=== Task objective ===
For the string "badge", search the entries below and copy every line where it appears.

── Stored data

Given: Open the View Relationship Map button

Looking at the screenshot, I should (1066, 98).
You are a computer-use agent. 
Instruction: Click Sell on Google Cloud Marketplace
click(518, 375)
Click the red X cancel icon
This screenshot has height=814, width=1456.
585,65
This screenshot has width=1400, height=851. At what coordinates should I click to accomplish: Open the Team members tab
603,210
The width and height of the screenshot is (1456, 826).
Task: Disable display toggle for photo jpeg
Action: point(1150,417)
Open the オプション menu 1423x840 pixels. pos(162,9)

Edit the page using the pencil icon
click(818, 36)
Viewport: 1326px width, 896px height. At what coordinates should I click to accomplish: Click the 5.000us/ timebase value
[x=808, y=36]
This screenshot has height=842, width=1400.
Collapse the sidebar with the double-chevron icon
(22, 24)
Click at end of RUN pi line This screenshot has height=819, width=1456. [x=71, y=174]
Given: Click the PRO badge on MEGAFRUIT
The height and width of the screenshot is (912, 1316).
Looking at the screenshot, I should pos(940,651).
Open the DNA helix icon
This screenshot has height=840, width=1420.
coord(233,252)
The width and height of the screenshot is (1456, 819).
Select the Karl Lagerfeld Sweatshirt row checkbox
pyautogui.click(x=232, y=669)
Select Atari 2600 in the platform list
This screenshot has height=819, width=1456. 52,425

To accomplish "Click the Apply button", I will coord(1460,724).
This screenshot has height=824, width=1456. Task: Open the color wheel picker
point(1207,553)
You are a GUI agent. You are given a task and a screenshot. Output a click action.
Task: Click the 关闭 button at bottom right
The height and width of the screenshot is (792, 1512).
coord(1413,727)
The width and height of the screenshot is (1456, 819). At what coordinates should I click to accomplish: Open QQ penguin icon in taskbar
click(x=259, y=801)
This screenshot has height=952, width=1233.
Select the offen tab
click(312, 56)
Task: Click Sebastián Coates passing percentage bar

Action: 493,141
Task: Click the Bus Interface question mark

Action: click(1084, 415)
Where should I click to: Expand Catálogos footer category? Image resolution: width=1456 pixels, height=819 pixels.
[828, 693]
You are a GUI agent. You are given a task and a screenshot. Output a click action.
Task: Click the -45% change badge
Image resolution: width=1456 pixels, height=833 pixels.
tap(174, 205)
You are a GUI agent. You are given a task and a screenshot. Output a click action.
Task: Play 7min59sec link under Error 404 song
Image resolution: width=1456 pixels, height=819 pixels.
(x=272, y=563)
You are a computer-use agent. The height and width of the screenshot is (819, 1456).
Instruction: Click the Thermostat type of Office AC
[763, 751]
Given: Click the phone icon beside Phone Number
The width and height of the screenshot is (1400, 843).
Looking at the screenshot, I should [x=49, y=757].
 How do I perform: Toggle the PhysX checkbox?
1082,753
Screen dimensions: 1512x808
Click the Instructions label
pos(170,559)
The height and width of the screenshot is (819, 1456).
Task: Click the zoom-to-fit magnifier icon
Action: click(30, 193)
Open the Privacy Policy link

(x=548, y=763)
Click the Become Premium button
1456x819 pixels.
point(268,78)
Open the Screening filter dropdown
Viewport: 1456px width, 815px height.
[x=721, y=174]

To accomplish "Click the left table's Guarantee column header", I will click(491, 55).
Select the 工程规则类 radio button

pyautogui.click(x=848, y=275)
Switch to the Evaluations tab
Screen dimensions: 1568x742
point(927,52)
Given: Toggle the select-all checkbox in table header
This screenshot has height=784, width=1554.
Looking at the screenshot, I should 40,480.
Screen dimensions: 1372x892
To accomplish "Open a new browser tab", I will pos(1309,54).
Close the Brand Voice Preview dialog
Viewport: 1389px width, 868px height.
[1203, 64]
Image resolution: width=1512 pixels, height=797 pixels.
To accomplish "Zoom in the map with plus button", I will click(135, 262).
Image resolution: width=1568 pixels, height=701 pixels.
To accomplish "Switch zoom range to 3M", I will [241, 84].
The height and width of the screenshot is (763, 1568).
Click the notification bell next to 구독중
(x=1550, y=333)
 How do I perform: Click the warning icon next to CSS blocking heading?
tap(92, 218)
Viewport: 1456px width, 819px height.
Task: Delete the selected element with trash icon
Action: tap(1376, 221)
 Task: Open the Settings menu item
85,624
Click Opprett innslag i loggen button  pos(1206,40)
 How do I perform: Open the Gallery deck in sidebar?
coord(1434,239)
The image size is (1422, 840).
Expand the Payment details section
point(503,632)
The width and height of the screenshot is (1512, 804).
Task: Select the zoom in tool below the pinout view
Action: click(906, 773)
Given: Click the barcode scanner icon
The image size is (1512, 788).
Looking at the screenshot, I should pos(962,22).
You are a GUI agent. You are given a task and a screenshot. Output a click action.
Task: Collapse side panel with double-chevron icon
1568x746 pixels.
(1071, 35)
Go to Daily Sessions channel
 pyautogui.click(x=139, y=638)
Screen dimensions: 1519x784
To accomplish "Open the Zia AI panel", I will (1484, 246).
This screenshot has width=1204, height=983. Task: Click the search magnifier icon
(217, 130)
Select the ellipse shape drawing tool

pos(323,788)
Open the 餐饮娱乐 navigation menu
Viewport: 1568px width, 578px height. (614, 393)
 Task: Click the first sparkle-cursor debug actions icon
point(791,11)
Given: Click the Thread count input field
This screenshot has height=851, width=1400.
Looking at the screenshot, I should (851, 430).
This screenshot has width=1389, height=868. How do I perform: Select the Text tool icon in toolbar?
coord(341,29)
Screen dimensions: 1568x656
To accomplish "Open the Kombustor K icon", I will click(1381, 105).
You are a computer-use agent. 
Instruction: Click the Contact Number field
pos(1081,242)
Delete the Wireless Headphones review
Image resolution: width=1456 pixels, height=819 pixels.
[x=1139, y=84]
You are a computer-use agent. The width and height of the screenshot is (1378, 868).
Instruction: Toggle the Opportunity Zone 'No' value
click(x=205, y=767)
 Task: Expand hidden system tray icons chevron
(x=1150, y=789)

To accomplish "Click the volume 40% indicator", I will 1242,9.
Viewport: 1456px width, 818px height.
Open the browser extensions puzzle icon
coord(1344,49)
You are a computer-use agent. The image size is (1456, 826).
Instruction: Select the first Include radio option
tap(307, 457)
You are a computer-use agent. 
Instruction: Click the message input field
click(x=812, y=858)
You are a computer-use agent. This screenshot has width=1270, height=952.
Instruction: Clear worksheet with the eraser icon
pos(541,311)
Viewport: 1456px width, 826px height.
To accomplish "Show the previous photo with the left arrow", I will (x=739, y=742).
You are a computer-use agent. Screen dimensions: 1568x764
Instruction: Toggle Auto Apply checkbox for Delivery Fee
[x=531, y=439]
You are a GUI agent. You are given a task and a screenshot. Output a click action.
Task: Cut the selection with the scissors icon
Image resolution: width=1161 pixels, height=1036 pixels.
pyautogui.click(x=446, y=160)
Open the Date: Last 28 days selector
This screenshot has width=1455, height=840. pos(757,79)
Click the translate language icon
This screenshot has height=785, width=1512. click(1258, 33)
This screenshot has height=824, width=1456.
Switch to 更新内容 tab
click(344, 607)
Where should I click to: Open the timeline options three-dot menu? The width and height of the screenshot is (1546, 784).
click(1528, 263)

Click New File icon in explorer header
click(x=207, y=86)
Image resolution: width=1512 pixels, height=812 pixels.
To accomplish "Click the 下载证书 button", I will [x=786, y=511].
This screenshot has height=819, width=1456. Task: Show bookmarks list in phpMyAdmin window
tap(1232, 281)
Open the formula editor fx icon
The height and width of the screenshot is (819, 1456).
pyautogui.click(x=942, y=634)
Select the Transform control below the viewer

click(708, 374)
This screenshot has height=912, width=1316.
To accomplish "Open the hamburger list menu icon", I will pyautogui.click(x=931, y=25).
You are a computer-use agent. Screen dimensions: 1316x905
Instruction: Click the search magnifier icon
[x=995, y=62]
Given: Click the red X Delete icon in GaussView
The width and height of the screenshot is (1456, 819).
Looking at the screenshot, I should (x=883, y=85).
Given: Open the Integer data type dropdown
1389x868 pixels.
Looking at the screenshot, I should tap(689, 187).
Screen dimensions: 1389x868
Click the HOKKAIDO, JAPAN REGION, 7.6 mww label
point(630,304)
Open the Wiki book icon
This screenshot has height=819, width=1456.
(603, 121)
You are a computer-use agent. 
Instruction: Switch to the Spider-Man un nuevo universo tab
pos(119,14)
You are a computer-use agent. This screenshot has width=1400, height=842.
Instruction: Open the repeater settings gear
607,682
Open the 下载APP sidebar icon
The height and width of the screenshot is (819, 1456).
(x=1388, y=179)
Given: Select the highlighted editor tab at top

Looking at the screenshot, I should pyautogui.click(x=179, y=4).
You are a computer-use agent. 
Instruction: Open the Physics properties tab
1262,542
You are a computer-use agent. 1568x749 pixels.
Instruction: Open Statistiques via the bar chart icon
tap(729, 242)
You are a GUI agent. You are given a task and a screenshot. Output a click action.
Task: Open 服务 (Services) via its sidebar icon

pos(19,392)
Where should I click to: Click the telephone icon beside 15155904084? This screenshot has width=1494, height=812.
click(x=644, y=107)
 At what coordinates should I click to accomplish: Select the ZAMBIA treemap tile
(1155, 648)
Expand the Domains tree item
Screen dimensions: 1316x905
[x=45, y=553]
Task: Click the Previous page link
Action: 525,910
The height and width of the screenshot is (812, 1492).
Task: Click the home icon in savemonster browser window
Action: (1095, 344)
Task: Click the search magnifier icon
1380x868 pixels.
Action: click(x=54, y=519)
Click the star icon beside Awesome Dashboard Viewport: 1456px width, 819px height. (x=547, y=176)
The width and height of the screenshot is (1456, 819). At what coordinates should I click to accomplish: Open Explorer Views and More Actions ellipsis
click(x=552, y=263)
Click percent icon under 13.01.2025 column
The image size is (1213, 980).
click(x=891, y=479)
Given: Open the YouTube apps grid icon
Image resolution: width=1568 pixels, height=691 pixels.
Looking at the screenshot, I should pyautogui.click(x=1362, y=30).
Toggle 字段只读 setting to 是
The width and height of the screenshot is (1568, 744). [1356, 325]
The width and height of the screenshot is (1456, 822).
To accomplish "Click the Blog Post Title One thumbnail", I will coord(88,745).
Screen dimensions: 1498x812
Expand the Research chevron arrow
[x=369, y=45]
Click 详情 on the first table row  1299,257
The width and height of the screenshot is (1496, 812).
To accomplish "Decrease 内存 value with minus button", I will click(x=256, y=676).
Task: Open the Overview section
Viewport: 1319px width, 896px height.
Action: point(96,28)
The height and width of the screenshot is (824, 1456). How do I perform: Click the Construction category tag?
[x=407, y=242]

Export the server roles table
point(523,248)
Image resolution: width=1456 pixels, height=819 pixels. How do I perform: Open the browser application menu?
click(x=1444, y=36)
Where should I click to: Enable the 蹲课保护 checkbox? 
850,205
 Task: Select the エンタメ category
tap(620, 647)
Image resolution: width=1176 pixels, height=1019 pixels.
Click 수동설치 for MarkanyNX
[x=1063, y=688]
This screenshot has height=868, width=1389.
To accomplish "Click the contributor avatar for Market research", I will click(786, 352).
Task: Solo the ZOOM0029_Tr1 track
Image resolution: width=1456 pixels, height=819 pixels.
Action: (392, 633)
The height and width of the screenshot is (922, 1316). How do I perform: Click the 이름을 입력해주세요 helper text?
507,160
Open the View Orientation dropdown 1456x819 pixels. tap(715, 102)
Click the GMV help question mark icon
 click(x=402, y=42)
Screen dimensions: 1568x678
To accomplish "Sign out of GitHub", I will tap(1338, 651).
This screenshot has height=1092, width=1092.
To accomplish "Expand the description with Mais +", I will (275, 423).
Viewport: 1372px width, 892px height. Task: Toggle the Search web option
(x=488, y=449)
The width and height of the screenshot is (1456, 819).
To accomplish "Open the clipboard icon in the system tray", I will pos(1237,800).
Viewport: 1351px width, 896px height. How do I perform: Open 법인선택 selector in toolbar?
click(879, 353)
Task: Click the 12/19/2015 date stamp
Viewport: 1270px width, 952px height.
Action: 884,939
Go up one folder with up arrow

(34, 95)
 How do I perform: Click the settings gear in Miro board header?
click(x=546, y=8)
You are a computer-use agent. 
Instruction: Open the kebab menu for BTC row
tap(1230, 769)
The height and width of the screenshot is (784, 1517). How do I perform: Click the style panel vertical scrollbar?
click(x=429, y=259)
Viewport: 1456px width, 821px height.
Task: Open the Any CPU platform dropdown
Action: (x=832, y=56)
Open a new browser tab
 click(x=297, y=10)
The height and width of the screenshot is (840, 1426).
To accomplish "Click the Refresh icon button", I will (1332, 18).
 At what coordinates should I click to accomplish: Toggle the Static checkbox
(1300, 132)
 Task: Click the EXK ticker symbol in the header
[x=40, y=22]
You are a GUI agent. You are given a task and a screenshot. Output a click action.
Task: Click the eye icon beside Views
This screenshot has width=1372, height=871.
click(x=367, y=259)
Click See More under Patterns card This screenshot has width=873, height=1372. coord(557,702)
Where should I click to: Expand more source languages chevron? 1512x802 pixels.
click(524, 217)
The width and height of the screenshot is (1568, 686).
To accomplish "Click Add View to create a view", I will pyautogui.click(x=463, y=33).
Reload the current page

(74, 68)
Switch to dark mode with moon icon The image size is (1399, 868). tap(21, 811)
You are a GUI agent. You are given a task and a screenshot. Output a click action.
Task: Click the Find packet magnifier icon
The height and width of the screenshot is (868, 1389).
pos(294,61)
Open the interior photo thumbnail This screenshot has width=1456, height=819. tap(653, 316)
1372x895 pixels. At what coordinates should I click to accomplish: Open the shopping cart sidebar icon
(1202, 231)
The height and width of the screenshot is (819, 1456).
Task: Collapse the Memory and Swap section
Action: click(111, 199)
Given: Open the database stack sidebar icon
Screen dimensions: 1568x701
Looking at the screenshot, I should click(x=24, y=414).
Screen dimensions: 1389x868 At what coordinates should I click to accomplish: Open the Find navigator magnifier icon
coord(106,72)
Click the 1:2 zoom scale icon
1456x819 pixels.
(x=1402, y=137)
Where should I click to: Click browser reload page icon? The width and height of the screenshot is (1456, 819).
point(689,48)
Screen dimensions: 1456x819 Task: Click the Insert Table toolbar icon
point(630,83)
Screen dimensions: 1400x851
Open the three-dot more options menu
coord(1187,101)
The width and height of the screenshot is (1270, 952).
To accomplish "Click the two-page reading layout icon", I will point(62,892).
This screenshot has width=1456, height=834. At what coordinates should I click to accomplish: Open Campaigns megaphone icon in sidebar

────

=== Written solution ===
Given: Click the PRO badge on MEGAFRUIT
Task: Click the -45% change badge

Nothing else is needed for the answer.